In China, things work a little differently. The country is rolling out in stages a social credit system (to be completed in 2020) giving all citizens an identity number that will be linked to a constantly updated score based on observed behaviors, including who you associate with.


A new app that alerts users if someone within 500 yards of them is in debt is the the first step to controlling one's associations - making sure you only fraternize with highly rated people.

Dubbed the "Map of Deadbeat Debtors," the app was launched in Northern China after the Higher People's Court of Hebei developed it as a means to name and shame debtors, according to China Daily.

Users of the app will be alerted if they are in close proximity to debt and will also be able to tap avatars on a map to access to the name, national identification number and reason why the "deadbeat" made the list.

"It's a part of our measures to enforce our rulings and create a socially credible environment," a court spokesman told the state-owned newspaper.

Authorities hope the app will enable people to blow the whistle on debtors who are capable of paying their debts, the newspaper added - essentially turning citizens into snitches who can more easily point the finger at financially irresponsible, or unlucky, compatriots. 


There is no reason the debt app can't be rolled out to a large number of other factors that people might want to be alerted about - including one's overall social credit score.

The app joins a suite of other new surveillance programs so that every aspect of your life is under scrutiney.

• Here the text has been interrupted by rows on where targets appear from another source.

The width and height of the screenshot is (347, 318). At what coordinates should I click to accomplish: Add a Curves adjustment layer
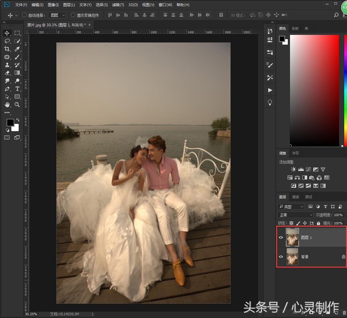coord(308,169)
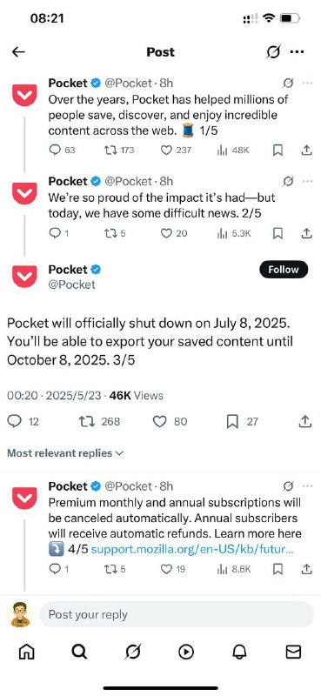Go to the Home tab in the bottom bar
The width and height of the screenshot is (321, 696).
tap(26, 652)
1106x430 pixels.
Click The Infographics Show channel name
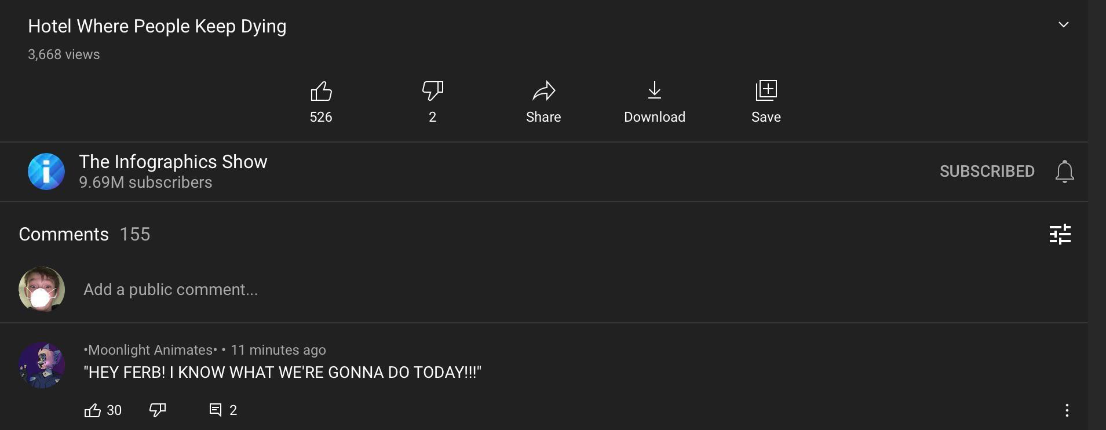(x=173, y=162)
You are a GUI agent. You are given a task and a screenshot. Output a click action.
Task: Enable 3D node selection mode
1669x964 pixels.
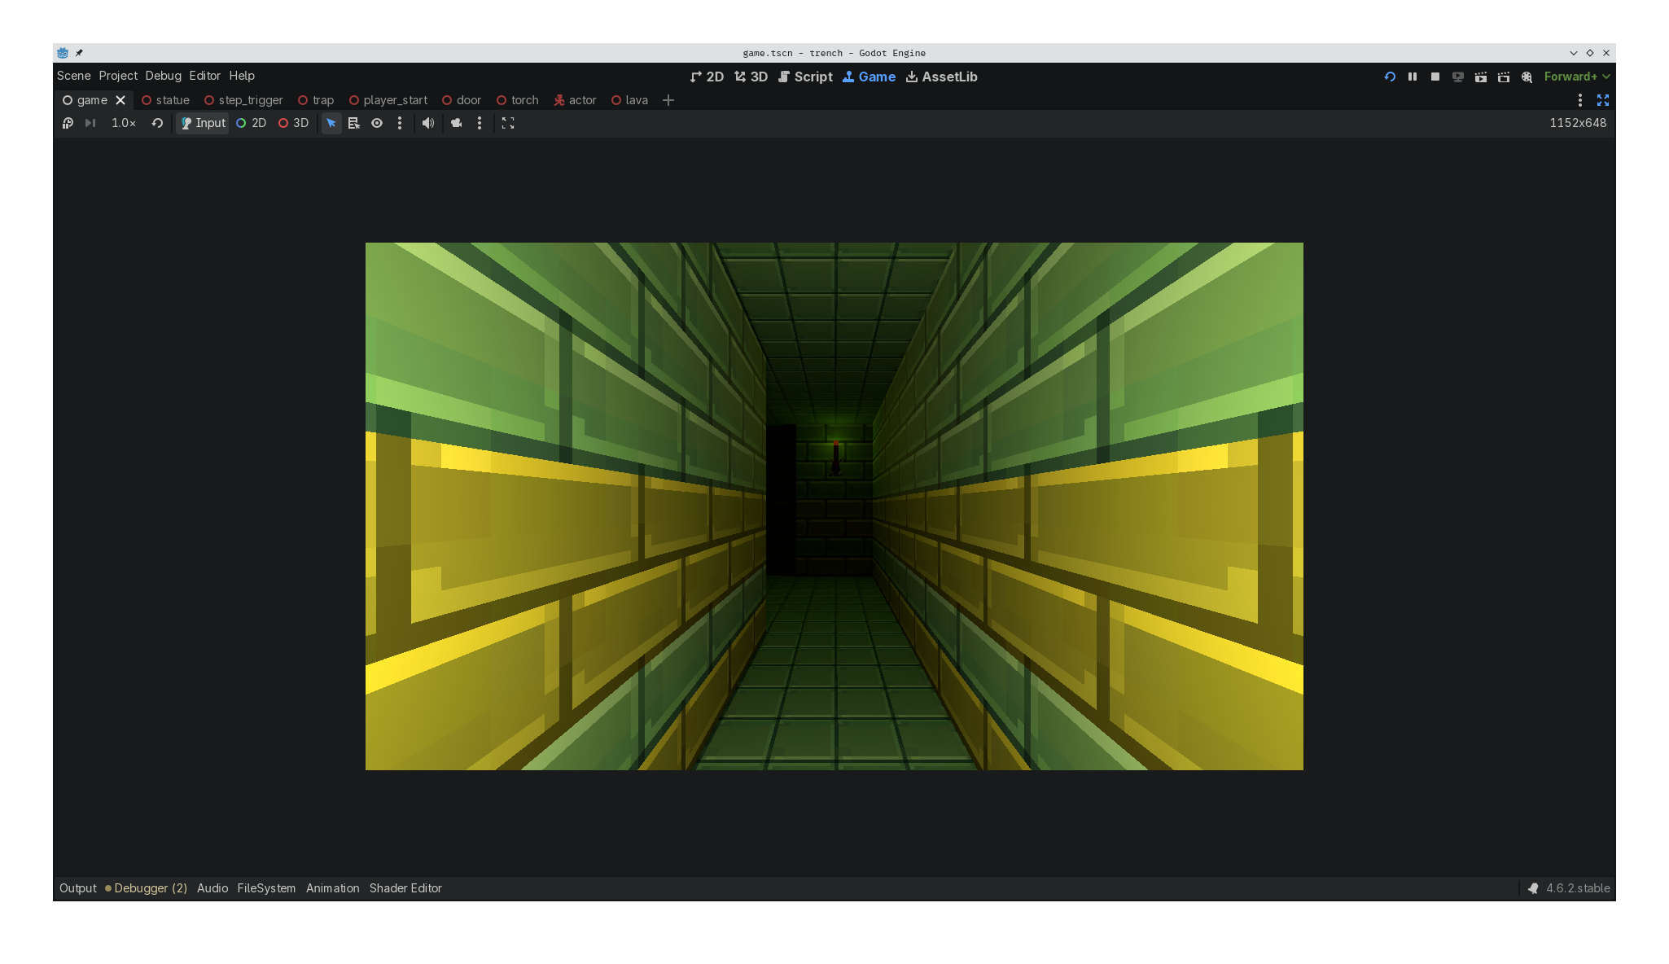coord(294,123)
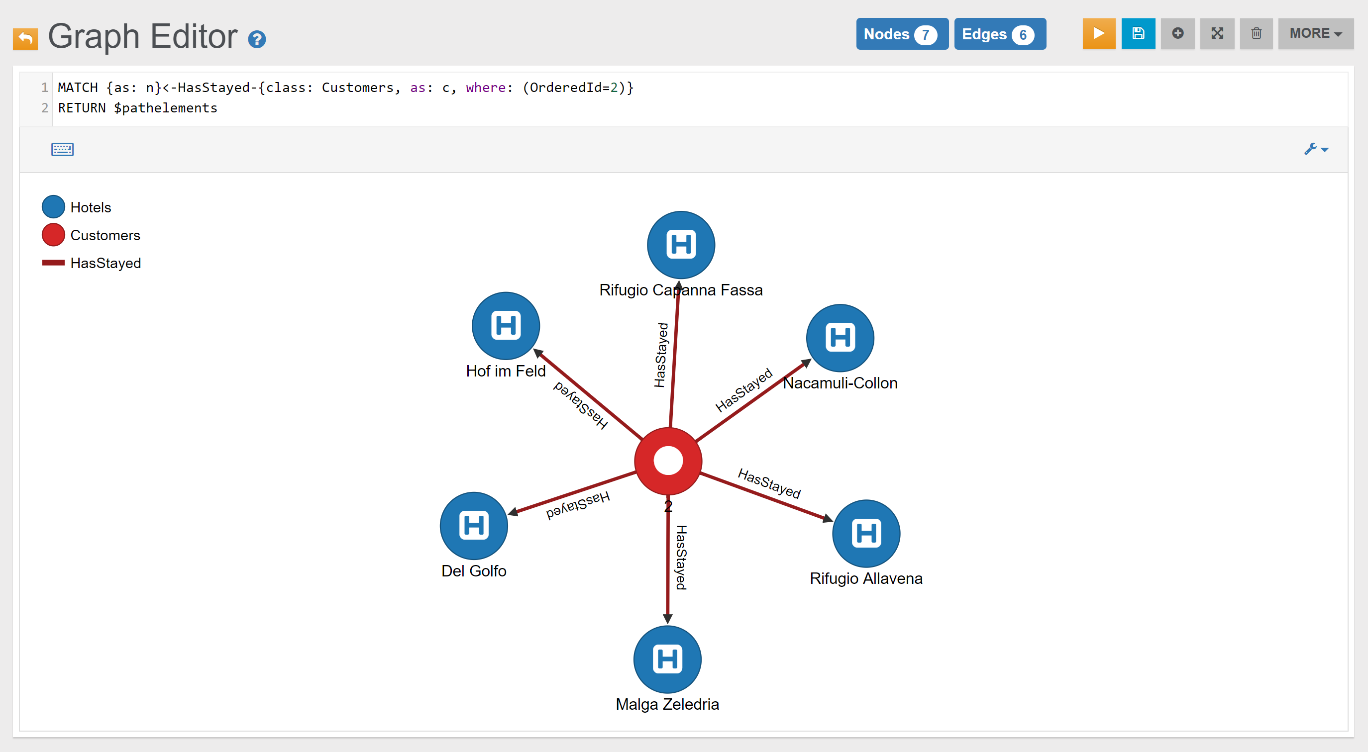
Task: Click into the MATCH query editor line
Action: [x=345, y=88]
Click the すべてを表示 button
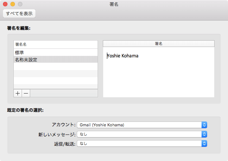 (19, 13)
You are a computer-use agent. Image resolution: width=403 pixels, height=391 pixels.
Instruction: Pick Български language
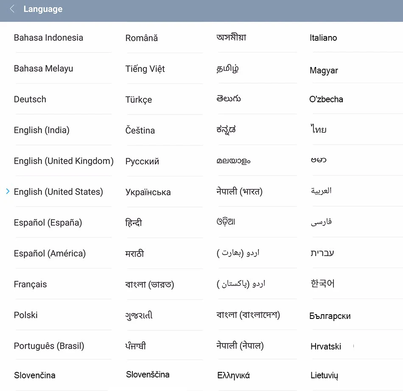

A large part of this program will be possible through the rapid deployment of surveillance cameras throughou the country.  Some 626 million are currently operating and many millions more will be rolling out soon. 

For example, an instance of jaywalking, caught by one of those cameras, will result in a reduction in score.

Although officials might hope to reduce jaywalking, they seem to have far more sinister ambitions, such as ensuring conformity to Communist Party political demands. In short, the government looks as if it is determined to create what the Economist called "the world's first digital totalitarian state."

At present, there are more than a dozen national blacklists created by the system.

Officials prevented Liu Hu, a journalist, from taking a flight because he had a low score. The Global Times, a tabloid that belongs to the Communist Party-owned People's Daily, reported that, as of the end of April 2018, authorities had blocked individuals from taking 11.14 million flights and 4.25 million high-speed rail trips.

Chinese officials, however, are using the lists for determining more than just access to planes and trains. "I can't buy property. My child can't go to a private school," Liu said. "You feel you're being controlled by the list all the time."

The system is designed to control conduct by giving the ruling Communist Party the ability to administer punishments and hand out rewards. And the system could end up being unforgiving. 


Hou Yunchun, a former deputy director of the State Council's development research center, said at a forum in Beijing in May that the social credit system should be administered so that "discredited people become bankrupt". "If we don't increase the cost of being discredited, we are encouraging discredited people to keep at it," Hou said. "That destroys the whole standard."

Not every official has such a vindictive attitude, but it appears that all share the assumption, as the dovish Zhi Zhenfeng of the Chinese Academy of Social Sciences said, that "discredited people deserve legal consequences."

President Xi Jinping, the final and perhaps only arbiter in China, has made it clear how he feels about the availability of second chances. "Once untrustworthy, always restricted," the Chinese ruler says.

What happens, then, to a country where only the compliant are allowed to board a plane or be rewarded with discounts for government services? No one quite knows because never before has a government had the ability to constantly assess everyone and then enforce its will. 

The People's Republic has been more meticulous in keeping files and ranking residents than previous Chinese governments, and computing power and artificial intelligence are now giving China's officials extraordinary capabilities.